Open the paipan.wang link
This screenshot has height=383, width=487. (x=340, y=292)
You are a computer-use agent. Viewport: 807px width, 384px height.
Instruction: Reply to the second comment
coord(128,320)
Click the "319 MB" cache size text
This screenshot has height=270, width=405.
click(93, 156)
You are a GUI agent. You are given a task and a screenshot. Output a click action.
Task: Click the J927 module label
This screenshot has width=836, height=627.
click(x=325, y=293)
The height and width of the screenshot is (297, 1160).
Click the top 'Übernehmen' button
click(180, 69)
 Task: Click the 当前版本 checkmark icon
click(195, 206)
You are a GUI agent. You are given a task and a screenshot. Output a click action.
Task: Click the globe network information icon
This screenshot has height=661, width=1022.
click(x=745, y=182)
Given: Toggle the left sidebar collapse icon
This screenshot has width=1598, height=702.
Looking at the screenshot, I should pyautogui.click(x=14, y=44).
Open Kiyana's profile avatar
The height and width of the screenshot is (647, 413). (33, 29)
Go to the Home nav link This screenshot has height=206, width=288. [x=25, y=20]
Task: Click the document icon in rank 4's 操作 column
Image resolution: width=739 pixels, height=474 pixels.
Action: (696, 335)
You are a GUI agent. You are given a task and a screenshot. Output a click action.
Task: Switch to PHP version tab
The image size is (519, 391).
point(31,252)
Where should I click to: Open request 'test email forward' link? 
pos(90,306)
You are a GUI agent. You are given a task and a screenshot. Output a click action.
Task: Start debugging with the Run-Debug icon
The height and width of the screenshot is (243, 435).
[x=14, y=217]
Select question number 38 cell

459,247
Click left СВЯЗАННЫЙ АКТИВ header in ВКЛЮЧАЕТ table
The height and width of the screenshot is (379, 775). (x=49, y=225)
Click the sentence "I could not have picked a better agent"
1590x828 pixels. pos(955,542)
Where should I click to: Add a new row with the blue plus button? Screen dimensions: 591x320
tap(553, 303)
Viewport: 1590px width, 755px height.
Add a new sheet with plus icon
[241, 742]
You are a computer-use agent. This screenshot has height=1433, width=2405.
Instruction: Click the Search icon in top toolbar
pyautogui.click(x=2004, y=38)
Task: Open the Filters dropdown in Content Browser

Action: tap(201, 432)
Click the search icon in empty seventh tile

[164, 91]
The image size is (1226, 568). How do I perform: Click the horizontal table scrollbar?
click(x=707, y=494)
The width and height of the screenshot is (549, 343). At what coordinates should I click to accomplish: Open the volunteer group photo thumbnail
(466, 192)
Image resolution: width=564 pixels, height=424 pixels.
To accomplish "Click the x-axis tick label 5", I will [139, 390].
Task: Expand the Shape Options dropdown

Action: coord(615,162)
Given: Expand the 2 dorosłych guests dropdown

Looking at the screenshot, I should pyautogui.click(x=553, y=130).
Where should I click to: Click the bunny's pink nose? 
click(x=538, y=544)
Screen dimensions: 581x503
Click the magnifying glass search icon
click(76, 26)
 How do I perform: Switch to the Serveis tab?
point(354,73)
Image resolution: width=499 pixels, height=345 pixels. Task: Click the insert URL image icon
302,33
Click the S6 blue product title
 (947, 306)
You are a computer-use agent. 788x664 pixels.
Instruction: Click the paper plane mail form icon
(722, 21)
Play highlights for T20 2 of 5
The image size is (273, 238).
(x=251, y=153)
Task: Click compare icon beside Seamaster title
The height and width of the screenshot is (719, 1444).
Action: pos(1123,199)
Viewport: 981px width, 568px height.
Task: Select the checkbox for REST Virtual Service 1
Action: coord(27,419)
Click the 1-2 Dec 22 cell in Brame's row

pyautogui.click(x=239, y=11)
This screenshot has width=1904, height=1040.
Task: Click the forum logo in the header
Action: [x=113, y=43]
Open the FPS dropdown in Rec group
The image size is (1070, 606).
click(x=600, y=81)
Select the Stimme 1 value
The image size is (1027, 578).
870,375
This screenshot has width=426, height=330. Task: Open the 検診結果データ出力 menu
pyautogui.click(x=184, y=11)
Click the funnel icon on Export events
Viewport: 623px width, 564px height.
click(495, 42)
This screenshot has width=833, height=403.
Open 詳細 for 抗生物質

*****

» **WHAT IS NEEDED**
Give back, unchanged, every line from the one with "Image resolution: width=564" to the end of the entries above.

» **EXERCISE OUTPUT**
Image resolution: width=564 pixels, height=424 pixels.
To accomplish "Click the x-axis tick label 5", I will [139, 390].
Task: Expand the Shape Options dropdown

Action: coord(615,162)
Given: Expand the 2 dorosłych guests dropdown

Looking at the screenshot, I should pyautogui.click(x=553, y=130).
Where should I click to: Click the bunny's pink nose? 
click(x=538, y=544)
Screen dimensions: 581x503
Click the magnifying glass search icon
click(76, 26)
 How do I perform: Switch to the Serveis tab?
point(354,73)
Image resolution: width=499 pixels, height=345 pixels. Task: Click the insert URL image icon
302,33
Click the S6 blue product title
 (947, 306)
You are a computer-use agent. 788x664 pixels.
Instruction: Click the paper plane mail form icon
(722, 21)
Play highlights for T20 2 of 5
The image size is (273, 238).
(x=251, y=153)
Task: Click compare icon beside Seamaster title
The height and width of the screenshot is (719, 1444).
Action: pos(1123,199)
Viewport: 981px width, 568px height.
Task: Select the checkbox for REST Virtual Service 1
Action: coord(27,419)
Click the 1-2 Dec 22 cell in Brame's row

pyautogui.click(x=239, y=11)
This screenshot has width=1904, height=1040.
Task: Click the forum logo in the header
Action: [x=113, y=43]
Open the FPS dropdown in Rec group
The image size is (1070, 606).
click(x=600, y=81)
Select the Stimme 1 value
The image size is (1027, 578).
870,375
This screenshot has width=426, height=330. Task: Open the 検診結果データ出力 menu
pyautogui.click(x=184, y=11)
Click the funnel icon on Export events
Viewport: 623px width, 564px height.
click(495, 42)
This screenshot has width=833, height=403.
Open 詳細 for 抗生物質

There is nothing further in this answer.